John Carreyrou en tête de file
Si vous avez suivi l’affaire Theranos, ce nom vous dit forcément quelque chose. John Carreyrou, le journaliste d’investigation qui a fait tomber Elizabeth Holmes avec son livre Bad Blood, est l’un des meneurs de cette nouvelle bataille judiciaire. Avec cinq autres écrivains, il a déposé plainte le 22 décembre devant une cour fédérale de Californie.

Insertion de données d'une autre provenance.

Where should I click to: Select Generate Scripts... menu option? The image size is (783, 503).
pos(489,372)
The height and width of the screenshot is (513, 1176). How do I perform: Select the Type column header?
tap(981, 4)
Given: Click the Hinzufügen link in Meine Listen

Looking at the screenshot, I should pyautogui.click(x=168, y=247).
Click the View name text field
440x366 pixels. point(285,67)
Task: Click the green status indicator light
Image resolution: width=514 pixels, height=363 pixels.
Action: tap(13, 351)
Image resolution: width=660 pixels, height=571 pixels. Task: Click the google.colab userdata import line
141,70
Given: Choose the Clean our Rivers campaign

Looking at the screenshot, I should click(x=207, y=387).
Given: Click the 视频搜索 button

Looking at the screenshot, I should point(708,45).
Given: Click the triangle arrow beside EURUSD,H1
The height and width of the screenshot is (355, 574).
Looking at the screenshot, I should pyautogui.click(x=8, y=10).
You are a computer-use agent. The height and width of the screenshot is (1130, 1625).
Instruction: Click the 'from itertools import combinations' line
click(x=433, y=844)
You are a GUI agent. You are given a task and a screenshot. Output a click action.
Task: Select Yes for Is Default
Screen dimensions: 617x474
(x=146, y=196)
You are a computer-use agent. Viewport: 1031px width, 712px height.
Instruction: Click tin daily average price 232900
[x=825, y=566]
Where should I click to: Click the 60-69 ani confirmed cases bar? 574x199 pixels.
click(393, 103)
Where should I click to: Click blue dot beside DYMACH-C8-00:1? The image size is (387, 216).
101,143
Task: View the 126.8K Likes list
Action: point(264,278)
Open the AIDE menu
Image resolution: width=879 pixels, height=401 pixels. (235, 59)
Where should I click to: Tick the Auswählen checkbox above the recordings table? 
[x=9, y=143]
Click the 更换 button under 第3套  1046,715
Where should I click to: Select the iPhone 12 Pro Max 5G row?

Leur accusation est simple et explosive : ces entreprises auraient entraîné leurs modèles de langage (LLM) — les cerveaux derrière ChatGPT, Claude ou Llama — en utilisant des copies piratées de leurs livres. Plutôt que d’acheter des licences légales, les géants de la Tech se seraient servis dans des « bibliothèques fantômes » bien connues du web pirate, comme LibGen ou Z-Library.
Le vol de la créativité pour des milliards de dollars ?
Pour les plaignants, l’équation est injuste. D’un côté, des auteurs qui passent des années à écrire des œuvres originales. De l’autre, des entreprises qui copient ces textes « en quelques secondes » pour construire des produits valant aujourd’hui des centaines de milliards de dollars.
La plainte dénonce une « appropriation non autorisée » qui sert à « optimiser » des produits commerciaux. En clair : l’IA devient intelligente et rentable grâce au travail volé des créateurs, sans que ces derniers ne touchent un kopeck. C’est une violation directe du droit d’auteur, affirment-ils, assimilable à du vol pur et simple.
Pourquoi refuser la « Class Action » ?
C’est la grande originalité de cette démarche. Habituellement, aux États-Unis, les victimes se regroupent en « action collective » (class action) pour peser plus lourd. Mais ici, les auteurs ont choisi de porter plainte individuellement, en groupe restreint.
Pourquoi ? Parce qu’ils estiment que les actions collectives finissent souvent par des accords au rabais qui arrangent surtout les entreprises. Ils citent l’exemple récent d’Anthropic, qui a proposé de régler une plainte de 500 000 auteurs pour 1,5 milliard de dollars. Résultat : chaque écrivain toucherait environ… 3 000 dollars.
Pour John Carreyrou et ses confrères, c’est une insulte. Accepter ce genre de deal permettrait aux géants de l’IA de « solder » leurs violations massives pour des « centimes », tout en continuant leurs pratiques comme si de rien n’était. Ils veulent garder le contrôle de leur procès et forcer la Tech à payer le « coût réel » de ce qu’elle utilise.
La défense des géants : silence et démentis
Pour l’instant, la réaction de la Big Tech est timide. Seule l’entreprise Perplexity a réagi en affirmant qu’elle « n’indexe pas de livres ». Les autres, comme Google ou Meta, gardent le silence. C’est aussi la première fois que la société xAI d’Elon Musk est directement visée dans une affaire de ce type.
Cette affaire s’ajoute à une longue liste de litiges en cours (plus de 70 aux USA !) opposant créateurs et IA. Mais avec des noms aussi prestigieux et une stratégie juridique offensive, ce procès pourrait bien marquer un tournant décisif dans la guerre du droit d’auteur à l’ère de l’intelligence artificielle.